Dirigées par Génome Canada et le Laboratoire national de microbiologie de l’Agence de la santé publique du Canada, les recherches visent à identifier le plus de séquences génétiques possible du SRAS-CoV-2.

De cette façon, les chercheurs souhaitent établir quelles séquences circulent au Canada et ailleurs dans le monde afin de les comparer et d’évaluer la mutation du SRAS-CoV-2.

La surveillance de la propagation interprovinciale ou internationale du virus deviendra de plus en plus importante lorsque les mesures de santé publique seront progressivement levées et que les voyages reprendront, dit la porte-parole de l’Agence de la santé publique du Canada, Natalie Mohamed.

Les variantes dans les séquences génétiques peuvent aussi avoir des effets sur la sensibilité et le rendement des méthodes de diagnostic de la COVID-19 que nous avons actuellement, ajoute-t-elle.

Selon l’agence fédérale, la plupart des mutations dans les séquences génétiques du SRAS-CoV-2 sont silencieuses, ce qui signifie qu’elles ne rendent pas le virus plus dangereux pour les humains, notamment.

Chaque avancée dans la recherche de la mutation des séquences génétiques est publiée en ligne au sein des bases de données du site NextStrain, notamment.

Tout comme Natalie Mohamed, un porte-parole du laboratoire Roy-Romanow, en Saskatchewan, estime que les informations qui sont diffusées sur la plateforme numérique montrent actuellement des mutations extrêmement petites du virus.

C’est important de noter qu’à l’heure actuelle aucune des mutations observées n’a montré une augmentation du niveau d’infectiosité, note-t-il.

Vue d'un microscope électronique du SRAS-CoV-2, qui est responsable de la COVID-19.

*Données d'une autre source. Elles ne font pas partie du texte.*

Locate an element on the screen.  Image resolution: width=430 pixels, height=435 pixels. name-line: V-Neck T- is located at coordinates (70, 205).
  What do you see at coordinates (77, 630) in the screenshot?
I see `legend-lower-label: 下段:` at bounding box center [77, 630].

Le SRAS-CoV-2, responsable de la COVID-19, vu dans un microscope électronique

Photo : Reuters / NIAID-RML

Trop tôt pour les conclusions

Malgré certains résultats préliminaires, l’Agence de la santé publique du Canada considère qu’il est trop tôt pour dire si différentes séquences génétiques du virus sont observées au Canada.

Or, les chercheurs des différents laboratoires au pays qui se penchent sur le dossier estiment que leur travail est aussi essentiel pour garantir l’efficacité des traitements et des vaccins qui seront éventuellement prêts.

La surveillance des changements aux séquences génétiques du SRAS-CoV-2 pourrait aussi aider à garantir l’efficacité des tests de dépistage du virus.

Nous devons surveiller sans arrêt leur efficacité, sans quoi nous risquons de ne pas voir des cas qui sont déclarés positifs, affirme Natalie Mohamed.

Le Laboratoire national de microbiologie de l’Agence de la santé publique du Canada a des centres de recherche à Winnipeg, au Manitoba, à Guelph, en Ontario, à Saint-Hyacinthe, au Québec, et à Lethbridge, en Alberta.